ARM’s Cortex-X custom CPU program may finally make Android flagship performance competitive with Apple

ARM’s Cortex-X custom CPU program may finally make Android flagship performance competitive with Apple

Each year in May, UK-based ARM, owned by Japan-based Softbank, announces its new Mobile IP (intellectual property) for use in mobile devices. This IP consists of new CPU cores as well as new GPUs. ARM’s instruction set is used in every smartphone in the world – it’s a crucially important company. In terms of CPU core architectures, from 2021, every major mobile chip vendor of note will use ARM’s stock CPU IP (as Samsung System LSI has given up on its Exynos M custom cores). That’s why, it’s doubly important that ARM gets things right. Now for this year, ARM has announced the ARM Cortex-A78 CPU architecture and the Mali-G78 GPU, the successors of the Cortex-A77 CPU, and the Mali-G77 GPU respectively. While these announcements were expected, what was not expected was for ARM to announce another CPU core in the form of the Cortex-X. For years, tech reviewers and users have bemoaned the fact that Apple’s CPU architectures are multiple years ahead of ARM’s Cortex-A series. With the Cortex-X CPU program and the Cortex-X1, this may finally change in 2021.

ARM knows that its customers are demanding more solutions and products based on different needs in different product segments. The Cortex-A76, for example, is used in flagship SoCs as well as in some lower mid-range SoCs. Its maximum performance was not as high as Apple’s competitors because ARM needed to focus on PPA (performance, power, and area) first. Energy efficiency and power efficiency were higher priorities for the company instead of absolute performance.

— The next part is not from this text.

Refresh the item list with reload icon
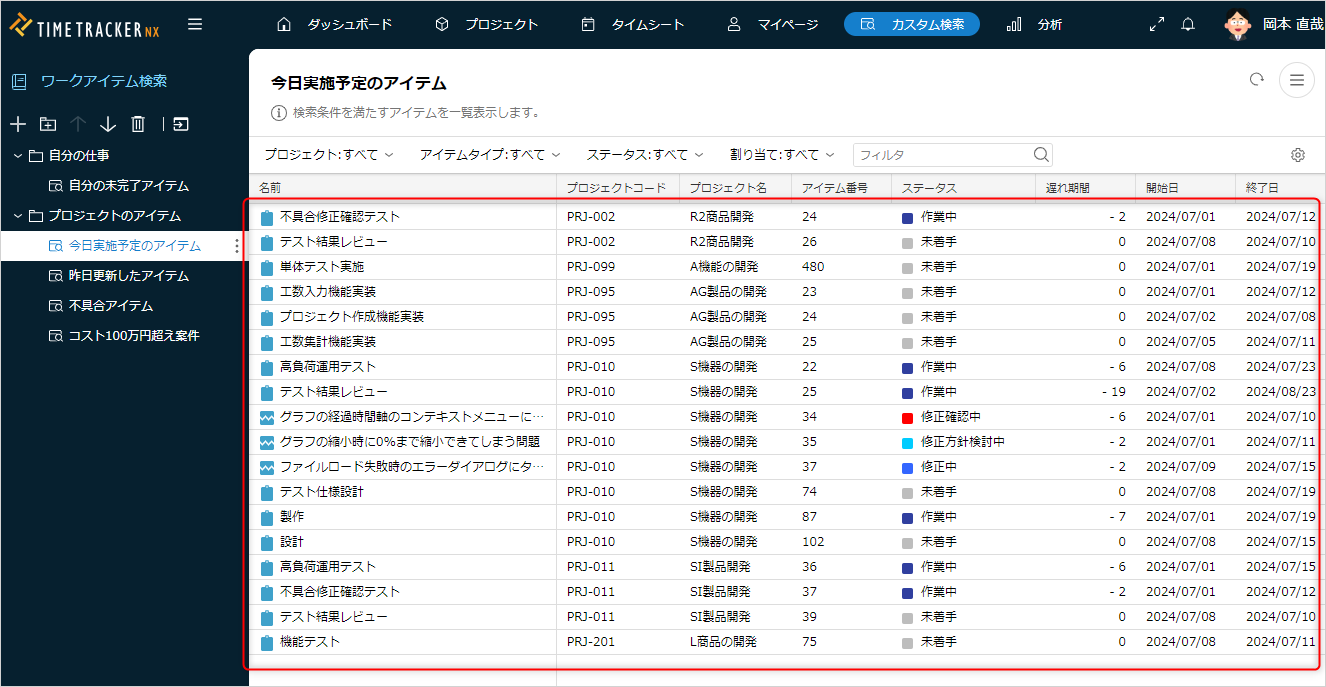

With the Cortex-X1, this changes.

ARM has announced the Cortex-X Custom (CXC) program. This program entails close collaboration with ARM engineering teams and ARM’s program partners, who can shape a final CPU product to meet specific market demands. ARM notes that this allows program partners to define their own performance points outside of the “usual Cortex-A envelope of PPA”. The final custom CPU, designed and built by ARM, will be delivered under the ARM Cortex-X brand. The first CPU as part of the CXC program is the ARM Cortex-X1 CPU.

ARM is very proud of the Cortex-X1, saying that it’s the most powerful Cortex CPU to date. It brings 30% peak performance improvement over the current Cortex-A77. It’s said to bring “ultimate performance” for next-generation custom solutions. The CPU came in response to partners who wanted to maximize performance in line with their own use cases.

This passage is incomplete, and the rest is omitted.